=== What the task requires ===
Copy out exactly the stretch of the listing below that begins at the line containing "Given: Retweet the tweet showing 6 retweets" and ends at the line containing "Screen dimensions: 902x572", and copy nothing outside it.

=== Data in this exercise ===
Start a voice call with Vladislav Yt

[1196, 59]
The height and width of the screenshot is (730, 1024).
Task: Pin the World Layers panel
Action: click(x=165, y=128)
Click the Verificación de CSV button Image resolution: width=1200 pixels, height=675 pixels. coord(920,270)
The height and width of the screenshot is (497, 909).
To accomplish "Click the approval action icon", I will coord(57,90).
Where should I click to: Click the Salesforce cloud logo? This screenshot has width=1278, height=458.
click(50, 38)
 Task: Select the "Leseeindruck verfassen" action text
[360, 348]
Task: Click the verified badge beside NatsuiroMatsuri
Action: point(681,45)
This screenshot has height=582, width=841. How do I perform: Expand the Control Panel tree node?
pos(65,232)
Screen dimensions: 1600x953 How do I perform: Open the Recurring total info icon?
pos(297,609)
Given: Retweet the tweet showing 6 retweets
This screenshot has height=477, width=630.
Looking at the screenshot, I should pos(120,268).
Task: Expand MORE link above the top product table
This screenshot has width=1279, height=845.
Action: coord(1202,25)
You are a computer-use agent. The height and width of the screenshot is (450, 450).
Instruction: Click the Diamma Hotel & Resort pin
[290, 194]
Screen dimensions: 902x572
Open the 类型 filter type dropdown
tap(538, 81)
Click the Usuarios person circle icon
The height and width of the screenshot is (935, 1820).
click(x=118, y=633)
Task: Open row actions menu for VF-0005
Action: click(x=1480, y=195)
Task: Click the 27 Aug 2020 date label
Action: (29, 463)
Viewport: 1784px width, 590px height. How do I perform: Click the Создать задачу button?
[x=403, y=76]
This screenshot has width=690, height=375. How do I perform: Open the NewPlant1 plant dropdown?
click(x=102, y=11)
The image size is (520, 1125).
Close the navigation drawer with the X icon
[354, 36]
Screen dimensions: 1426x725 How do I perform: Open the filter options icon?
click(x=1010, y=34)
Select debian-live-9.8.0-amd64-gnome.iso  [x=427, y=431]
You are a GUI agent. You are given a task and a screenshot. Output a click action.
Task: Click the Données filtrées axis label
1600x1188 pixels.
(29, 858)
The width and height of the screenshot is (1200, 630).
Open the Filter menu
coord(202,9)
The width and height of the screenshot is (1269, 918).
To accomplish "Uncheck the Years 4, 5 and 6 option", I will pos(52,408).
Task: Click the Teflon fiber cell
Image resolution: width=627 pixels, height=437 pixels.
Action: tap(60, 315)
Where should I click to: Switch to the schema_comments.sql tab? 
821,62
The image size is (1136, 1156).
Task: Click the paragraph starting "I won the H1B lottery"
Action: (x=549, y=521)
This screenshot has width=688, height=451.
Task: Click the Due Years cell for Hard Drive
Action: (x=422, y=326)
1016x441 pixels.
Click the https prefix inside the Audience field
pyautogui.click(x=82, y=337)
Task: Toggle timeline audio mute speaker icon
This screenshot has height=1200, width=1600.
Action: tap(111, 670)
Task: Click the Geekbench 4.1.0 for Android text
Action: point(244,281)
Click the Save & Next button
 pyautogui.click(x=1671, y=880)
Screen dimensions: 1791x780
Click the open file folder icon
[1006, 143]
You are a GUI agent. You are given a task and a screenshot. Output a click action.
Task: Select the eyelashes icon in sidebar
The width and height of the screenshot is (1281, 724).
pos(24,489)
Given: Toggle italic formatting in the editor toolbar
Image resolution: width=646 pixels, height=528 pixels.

=== Response to the exercise ===
Given: Retweet the tweet showing 6 retweets
This screenshot has height=477, width=630.
Looking at the screenshot, I should pos(120,268).
Task: Expand MORE link above the top product table
This screenshot has width=1279, height=845.
Action: coord(1202,25)
You are a computer-use agent. The height and width of the screenshot is (450, 450).
Instruction: Click the Diamma Hotel & Resort pin
[290, 194]
Screen dimensions: 902x572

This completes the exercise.